Mas não quero me afastar dos gramados.
E que dá vontade de torcer por Don Diego, isso dá.
Para equilibrar, também aluguei uma ficção escrita pelo inglês Peter Morgan (o mesmo roteirista de “A Rainha” e “Frost/Nixon”).
O filme é “Maldito Futebol Clube” e narra as desventuras de um treinador inglês na década de 70. Divertido, simpático e ideal pra quem não liga muito para as jogadas (mas sim para o drama/comédia da coisa toda).
O Galvão ia gostar.
Por aqui, nossos roteiros poderiam chutar para todos os lados. Mas parece que estamos também na era Dunga no cinema nacional. Ninguém manda para o gol, fica ali só na retranca, no resultado.
Caramba, temos aí Adrianos e Ronaldos sobrando, ideais para algo bem Hollywood, tanto no quesito policial como naquela baba sobre superação.
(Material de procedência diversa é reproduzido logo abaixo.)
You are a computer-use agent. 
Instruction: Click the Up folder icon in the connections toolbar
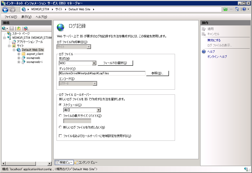point(18,28)
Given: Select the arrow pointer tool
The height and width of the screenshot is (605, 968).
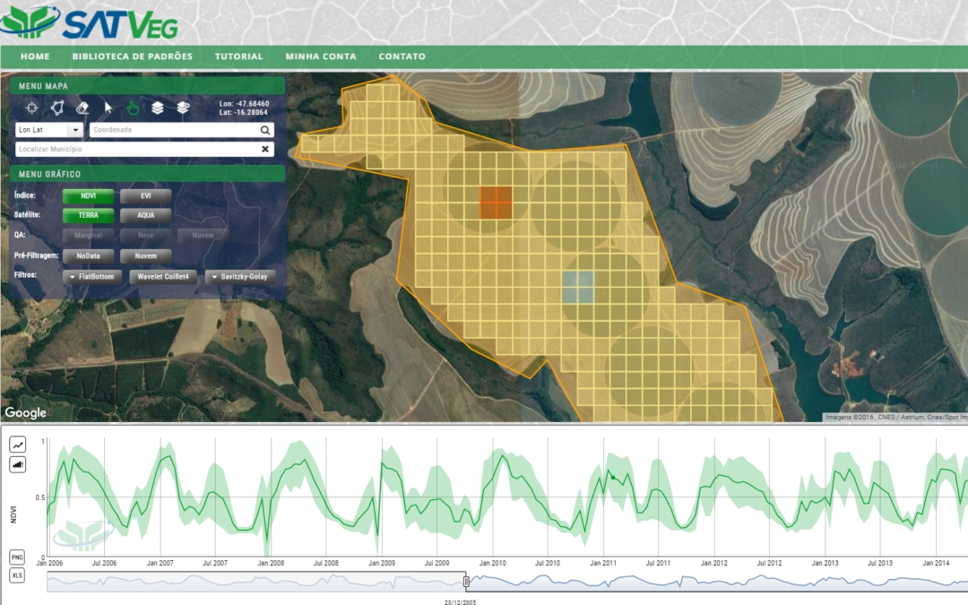Looking at the screenshot, I should tap(108, 108).
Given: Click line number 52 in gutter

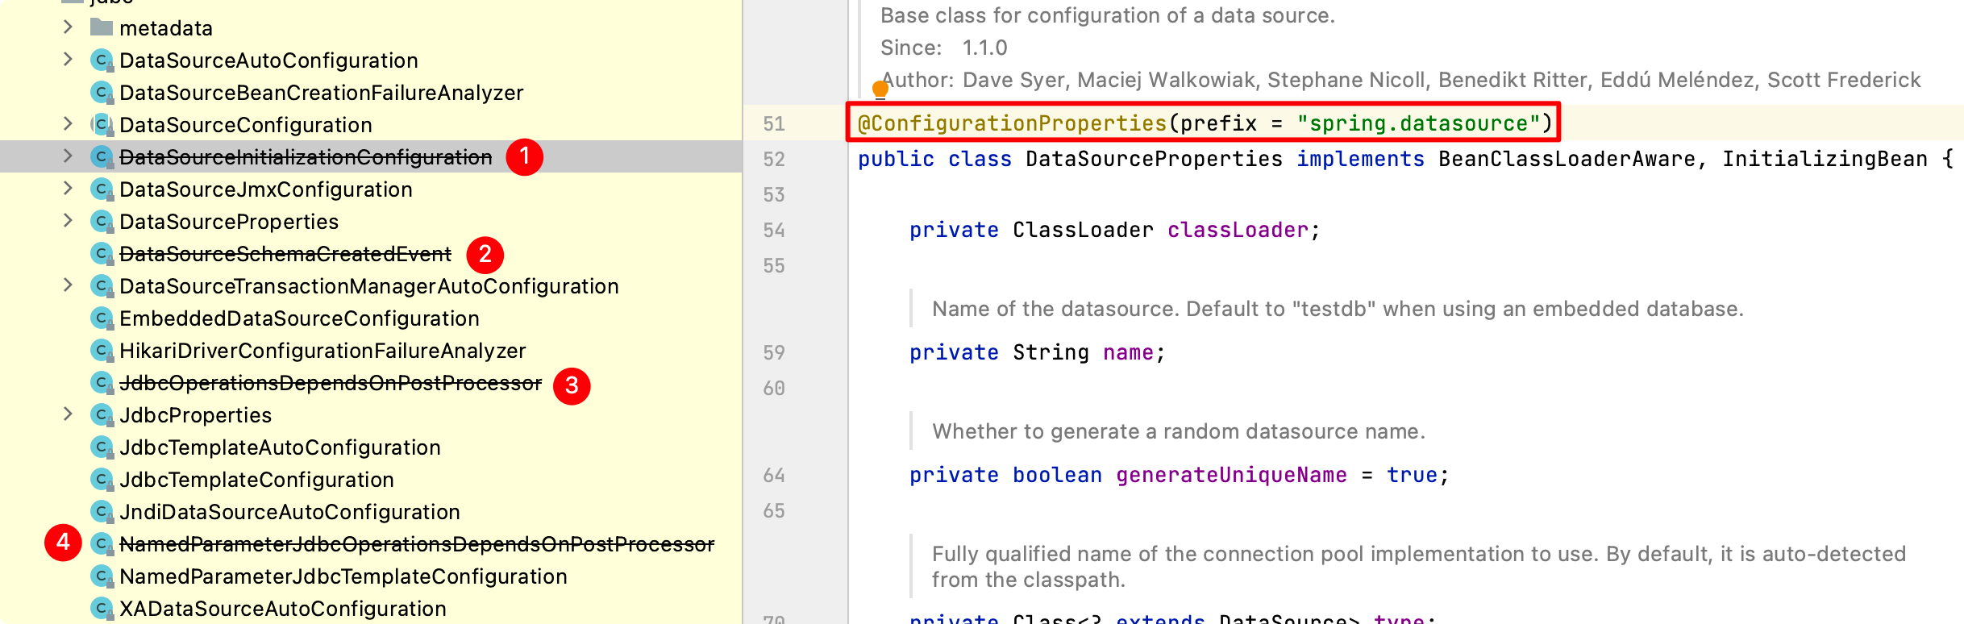Looking at the screenshot, I should pos(774,159).
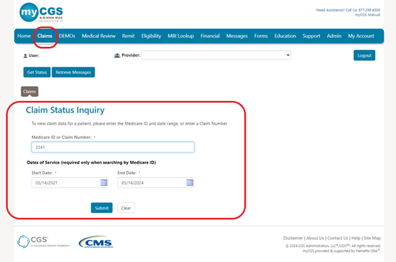Screen dimensions: 396x262
Task: Click the Clear button
Action: coord(126,207)

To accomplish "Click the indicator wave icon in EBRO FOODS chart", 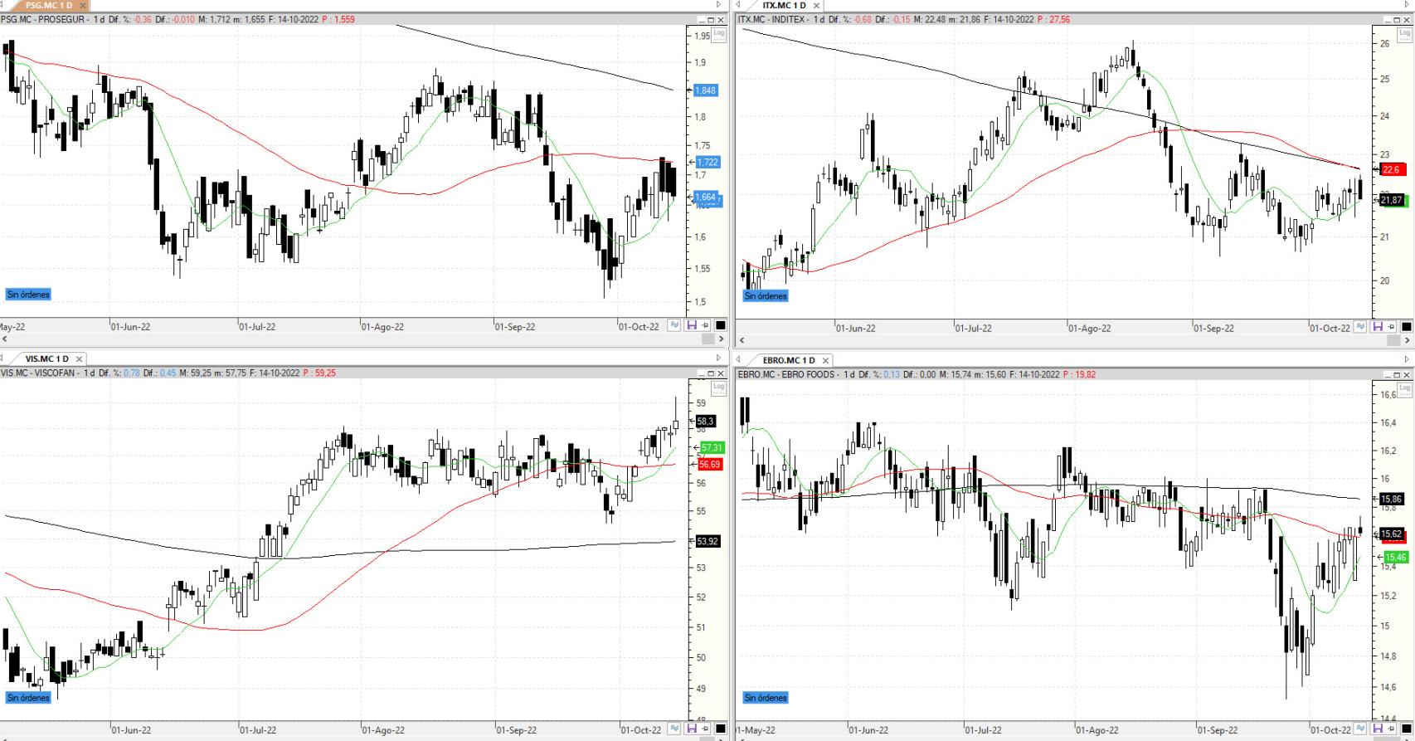I will [x=1360, y=729].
Há Richarlyson, pronto para fornecer material (sem trocadilho) para algo mais independente.
Que tal um soft porn com as mulheres do funk e marias-chuteiras?
E o Scorsese dirigindo o Belluzzo e se enfiando na máfia palmeirense?
Também outro dia vi a festa do Vagner Love lá no Rio de Janeiro. Pela quantidade de personagens, era fácil um filme do Fellini.
Realmente não entendo porque não temos mais roteiros com personagens do futebol.
Enquanto isso, pelo menos na Copa, o Galvão roteiriza um filminho por dia. Gracias.

Um trocadilho com o tema – e o conteúdo – do seu texto: “É tudo verdade”.
E valeu por decifrar o Galvão. Estou mais tranqüila agora, sabendo que somos vítimas de um roteiro em tempo real. Rarará.
Rara. “Vítimas”. Boa definição. É como um blockbuster no estilo “2012”. Você sabe que é uma porcaria, mas vai lá assistir. Bjs.